DIRECTIONS FOR THIS TASK. Whenever a line below mentions the word "highlighted", that line should be copied.

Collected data
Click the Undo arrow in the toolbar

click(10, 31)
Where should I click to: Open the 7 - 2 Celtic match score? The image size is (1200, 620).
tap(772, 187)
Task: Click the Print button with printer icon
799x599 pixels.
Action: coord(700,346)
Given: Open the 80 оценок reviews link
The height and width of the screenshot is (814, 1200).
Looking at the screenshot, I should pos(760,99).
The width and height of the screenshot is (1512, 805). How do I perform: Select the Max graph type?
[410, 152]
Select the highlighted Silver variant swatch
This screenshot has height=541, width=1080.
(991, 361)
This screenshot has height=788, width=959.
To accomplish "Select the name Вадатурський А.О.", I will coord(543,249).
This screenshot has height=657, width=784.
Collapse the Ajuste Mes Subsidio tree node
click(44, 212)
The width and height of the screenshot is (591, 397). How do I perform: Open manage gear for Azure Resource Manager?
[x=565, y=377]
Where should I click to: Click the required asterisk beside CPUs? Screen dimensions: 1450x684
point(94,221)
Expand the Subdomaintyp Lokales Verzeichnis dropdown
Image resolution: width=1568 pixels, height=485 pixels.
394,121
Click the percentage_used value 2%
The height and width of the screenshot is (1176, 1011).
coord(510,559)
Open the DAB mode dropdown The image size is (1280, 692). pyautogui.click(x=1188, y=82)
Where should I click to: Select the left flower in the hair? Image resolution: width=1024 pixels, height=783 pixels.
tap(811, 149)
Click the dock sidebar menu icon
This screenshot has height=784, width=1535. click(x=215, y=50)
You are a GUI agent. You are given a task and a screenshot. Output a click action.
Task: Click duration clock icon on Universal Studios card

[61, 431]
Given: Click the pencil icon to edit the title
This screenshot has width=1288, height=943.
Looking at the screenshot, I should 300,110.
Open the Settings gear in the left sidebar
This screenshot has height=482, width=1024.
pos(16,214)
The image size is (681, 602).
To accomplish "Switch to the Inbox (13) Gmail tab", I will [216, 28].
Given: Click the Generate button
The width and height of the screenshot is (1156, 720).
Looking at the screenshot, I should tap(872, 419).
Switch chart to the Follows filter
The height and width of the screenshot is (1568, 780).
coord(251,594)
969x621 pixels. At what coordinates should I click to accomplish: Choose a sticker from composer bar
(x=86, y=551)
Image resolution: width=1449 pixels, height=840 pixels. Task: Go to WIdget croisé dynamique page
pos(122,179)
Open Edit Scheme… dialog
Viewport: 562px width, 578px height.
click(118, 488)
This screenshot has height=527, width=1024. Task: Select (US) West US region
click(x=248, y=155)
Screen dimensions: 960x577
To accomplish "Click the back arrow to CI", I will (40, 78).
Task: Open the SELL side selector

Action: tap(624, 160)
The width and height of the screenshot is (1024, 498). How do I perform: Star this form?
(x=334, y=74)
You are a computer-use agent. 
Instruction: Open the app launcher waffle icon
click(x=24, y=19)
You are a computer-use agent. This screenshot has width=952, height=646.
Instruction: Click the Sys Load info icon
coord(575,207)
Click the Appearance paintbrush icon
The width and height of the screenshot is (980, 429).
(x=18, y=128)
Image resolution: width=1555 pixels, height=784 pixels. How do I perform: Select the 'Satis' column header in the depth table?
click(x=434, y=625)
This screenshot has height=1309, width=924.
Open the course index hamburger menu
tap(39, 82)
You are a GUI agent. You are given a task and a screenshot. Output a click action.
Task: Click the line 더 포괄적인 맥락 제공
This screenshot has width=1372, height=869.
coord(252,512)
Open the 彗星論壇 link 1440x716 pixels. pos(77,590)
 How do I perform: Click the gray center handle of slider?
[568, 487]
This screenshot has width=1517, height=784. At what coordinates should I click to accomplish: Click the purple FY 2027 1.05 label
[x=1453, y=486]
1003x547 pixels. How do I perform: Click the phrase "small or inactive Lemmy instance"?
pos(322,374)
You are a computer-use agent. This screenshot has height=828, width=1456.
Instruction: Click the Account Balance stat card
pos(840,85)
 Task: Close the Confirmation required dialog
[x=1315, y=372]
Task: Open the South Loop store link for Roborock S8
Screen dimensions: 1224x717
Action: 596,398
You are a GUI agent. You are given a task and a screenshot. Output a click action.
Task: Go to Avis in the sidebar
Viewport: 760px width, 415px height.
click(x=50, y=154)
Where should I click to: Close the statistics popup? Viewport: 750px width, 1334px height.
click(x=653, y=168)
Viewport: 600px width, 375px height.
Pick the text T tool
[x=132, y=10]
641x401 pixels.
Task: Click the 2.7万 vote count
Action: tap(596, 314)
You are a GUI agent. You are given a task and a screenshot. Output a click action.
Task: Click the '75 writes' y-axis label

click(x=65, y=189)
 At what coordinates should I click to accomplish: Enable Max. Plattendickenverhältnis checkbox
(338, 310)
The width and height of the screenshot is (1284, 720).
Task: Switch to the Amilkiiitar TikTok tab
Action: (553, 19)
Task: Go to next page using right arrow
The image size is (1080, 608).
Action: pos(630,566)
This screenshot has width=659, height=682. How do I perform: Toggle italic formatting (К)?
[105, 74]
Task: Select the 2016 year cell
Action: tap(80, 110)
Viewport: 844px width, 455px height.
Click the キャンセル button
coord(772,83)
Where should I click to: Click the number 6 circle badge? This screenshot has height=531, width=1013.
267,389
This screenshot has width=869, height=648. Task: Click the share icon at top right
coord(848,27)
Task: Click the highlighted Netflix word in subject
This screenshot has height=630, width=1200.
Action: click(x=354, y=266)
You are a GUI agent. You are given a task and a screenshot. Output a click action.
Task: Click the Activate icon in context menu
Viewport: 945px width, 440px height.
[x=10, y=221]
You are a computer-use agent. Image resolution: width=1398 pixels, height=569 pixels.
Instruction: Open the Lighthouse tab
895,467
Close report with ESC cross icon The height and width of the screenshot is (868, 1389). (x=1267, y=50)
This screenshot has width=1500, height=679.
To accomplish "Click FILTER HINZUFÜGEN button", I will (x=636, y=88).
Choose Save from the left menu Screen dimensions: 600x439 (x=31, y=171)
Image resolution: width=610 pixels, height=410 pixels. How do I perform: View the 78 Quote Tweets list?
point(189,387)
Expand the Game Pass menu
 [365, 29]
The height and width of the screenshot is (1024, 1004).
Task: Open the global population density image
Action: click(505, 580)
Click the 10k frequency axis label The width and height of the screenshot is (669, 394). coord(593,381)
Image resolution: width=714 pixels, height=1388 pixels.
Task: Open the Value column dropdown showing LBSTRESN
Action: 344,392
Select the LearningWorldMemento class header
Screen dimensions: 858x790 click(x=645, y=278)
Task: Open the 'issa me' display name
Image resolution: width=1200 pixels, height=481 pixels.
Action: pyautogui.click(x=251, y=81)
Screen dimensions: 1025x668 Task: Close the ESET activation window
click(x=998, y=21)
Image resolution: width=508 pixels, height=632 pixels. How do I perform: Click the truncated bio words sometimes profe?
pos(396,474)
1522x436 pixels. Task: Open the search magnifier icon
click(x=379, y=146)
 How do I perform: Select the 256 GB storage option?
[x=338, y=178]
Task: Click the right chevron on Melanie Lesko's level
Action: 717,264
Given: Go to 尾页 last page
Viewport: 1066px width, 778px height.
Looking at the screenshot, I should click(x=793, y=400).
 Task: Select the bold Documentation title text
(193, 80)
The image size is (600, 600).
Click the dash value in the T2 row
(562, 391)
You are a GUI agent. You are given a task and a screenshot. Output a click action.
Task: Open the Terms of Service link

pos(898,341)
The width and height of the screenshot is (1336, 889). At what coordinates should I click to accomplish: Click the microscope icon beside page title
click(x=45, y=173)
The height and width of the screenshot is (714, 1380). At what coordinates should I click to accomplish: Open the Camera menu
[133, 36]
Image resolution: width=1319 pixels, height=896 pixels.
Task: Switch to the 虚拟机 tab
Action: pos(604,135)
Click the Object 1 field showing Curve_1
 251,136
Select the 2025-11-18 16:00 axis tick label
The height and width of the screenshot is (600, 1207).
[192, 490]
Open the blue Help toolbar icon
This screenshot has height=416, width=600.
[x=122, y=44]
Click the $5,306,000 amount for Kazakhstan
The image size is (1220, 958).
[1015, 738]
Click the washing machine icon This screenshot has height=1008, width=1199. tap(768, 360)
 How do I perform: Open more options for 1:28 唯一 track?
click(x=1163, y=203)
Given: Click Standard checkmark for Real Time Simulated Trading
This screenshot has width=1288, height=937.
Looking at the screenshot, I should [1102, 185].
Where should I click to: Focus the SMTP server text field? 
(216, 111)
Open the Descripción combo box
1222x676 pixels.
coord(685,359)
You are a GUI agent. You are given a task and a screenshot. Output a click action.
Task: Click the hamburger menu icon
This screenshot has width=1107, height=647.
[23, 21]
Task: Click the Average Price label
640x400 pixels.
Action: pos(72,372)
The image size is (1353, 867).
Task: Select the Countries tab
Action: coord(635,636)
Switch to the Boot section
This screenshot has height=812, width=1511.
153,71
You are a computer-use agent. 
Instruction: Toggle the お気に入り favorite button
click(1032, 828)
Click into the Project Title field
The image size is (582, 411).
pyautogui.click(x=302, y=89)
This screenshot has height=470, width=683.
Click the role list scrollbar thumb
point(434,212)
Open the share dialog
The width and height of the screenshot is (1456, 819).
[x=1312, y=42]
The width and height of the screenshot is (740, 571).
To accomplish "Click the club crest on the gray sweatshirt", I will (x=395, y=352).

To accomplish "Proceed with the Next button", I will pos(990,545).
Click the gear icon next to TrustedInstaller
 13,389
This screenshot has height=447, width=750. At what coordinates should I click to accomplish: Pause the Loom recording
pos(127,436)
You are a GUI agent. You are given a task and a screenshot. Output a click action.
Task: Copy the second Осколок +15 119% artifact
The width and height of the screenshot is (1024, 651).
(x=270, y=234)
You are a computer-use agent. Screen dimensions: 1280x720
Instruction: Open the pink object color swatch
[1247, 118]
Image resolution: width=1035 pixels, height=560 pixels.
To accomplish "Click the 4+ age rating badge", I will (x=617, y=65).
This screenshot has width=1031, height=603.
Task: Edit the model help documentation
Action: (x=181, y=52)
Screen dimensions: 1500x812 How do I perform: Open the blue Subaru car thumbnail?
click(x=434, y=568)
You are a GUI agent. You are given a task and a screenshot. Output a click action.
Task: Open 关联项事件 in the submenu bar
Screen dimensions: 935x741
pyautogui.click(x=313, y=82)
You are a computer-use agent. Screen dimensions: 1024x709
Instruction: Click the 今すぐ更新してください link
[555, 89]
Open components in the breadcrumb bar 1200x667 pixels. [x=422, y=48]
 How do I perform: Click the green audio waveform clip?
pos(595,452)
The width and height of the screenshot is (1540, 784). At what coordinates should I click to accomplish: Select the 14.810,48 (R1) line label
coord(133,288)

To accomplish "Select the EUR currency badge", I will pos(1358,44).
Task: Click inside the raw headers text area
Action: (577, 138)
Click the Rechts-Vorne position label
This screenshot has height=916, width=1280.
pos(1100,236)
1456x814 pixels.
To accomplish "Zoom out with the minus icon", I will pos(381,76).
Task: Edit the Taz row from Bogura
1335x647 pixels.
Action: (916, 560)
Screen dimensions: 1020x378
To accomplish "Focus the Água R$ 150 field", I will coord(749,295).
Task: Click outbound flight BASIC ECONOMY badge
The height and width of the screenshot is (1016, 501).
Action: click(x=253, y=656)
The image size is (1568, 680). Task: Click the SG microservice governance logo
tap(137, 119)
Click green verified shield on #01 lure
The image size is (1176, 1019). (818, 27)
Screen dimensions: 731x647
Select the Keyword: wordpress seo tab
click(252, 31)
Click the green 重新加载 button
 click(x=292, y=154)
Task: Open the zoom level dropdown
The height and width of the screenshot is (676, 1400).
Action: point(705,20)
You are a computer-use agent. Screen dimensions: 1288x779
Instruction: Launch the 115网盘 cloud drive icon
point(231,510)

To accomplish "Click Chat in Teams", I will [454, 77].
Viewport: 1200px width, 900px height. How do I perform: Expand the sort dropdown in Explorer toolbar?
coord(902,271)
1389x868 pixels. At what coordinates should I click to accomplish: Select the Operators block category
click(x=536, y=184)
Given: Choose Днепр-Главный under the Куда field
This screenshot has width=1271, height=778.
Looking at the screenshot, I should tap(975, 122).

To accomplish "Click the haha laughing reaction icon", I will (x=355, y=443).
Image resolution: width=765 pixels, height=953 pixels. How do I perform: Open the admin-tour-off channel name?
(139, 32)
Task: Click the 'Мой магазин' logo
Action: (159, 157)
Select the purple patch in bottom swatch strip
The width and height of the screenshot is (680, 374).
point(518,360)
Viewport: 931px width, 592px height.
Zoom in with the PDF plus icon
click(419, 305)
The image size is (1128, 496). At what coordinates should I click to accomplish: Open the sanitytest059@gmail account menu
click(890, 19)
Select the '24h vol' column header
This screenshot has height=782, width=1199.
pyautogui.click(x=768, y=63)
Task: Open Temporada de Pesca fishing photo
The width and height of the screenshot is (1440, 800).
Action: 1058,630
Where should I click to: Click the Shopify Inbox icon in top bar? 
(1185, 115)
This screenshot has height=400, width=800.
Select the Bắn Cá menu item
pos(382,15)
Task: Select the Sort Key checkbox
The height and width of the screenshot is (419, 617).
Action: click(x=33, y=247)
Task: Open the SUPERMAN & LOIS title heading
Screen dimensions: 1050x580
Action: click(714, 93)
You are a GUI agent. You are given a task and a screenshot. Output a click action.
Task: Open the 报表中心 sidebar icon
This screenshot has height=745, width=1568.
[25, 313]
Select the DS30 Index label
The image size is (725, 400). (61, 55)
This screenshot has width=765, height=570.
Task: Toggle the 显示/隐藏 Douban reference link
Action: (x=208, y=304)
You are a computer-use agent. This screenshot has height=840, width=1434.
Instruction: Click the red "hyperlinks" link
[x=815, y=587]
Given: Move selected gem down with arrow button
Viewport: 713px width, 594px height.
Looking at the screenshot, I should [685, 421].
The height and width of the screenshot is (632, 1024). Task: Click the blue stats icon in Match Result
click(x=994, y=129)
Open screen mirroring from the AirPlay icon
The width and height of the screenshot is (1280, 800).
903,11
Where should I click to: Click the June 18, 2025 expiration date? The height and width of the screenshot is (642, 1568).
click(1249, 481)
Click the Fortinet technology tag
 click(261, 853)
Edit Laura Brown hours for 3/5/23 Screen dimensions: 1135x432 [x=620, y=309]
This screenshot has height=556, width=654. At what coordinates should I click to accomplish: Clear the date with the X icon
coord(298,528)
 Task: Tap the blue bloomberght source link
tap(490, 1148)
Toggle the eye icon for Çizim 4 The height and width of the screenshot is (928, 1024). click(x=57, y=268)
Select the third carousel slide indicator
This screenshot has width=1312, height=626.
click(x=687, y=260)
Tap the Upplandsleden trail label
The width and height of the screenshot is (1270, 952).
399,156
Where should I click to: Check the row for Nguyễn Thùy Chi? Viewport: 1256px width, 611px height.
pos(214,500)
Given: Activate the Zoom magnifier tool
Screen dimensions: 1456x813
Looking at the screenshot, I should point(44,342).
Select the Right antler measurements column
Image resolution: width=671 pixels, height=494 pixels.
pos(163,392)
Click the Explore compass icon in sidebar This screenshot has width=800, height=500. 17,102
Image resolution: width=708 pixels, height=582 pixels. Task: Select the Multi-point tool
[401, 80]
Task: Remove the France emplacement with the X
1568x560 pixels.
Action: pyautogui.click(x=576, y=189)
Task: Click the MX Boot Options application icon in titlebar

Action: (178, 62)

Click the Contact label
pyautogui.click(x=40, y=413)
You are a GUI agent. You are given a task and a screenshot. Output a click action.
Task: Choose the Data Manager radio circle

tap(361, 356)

SOLUTION BELOW.
Select the highlighted Silver variant swatch
Task: Click the highlighted Netflix word in subject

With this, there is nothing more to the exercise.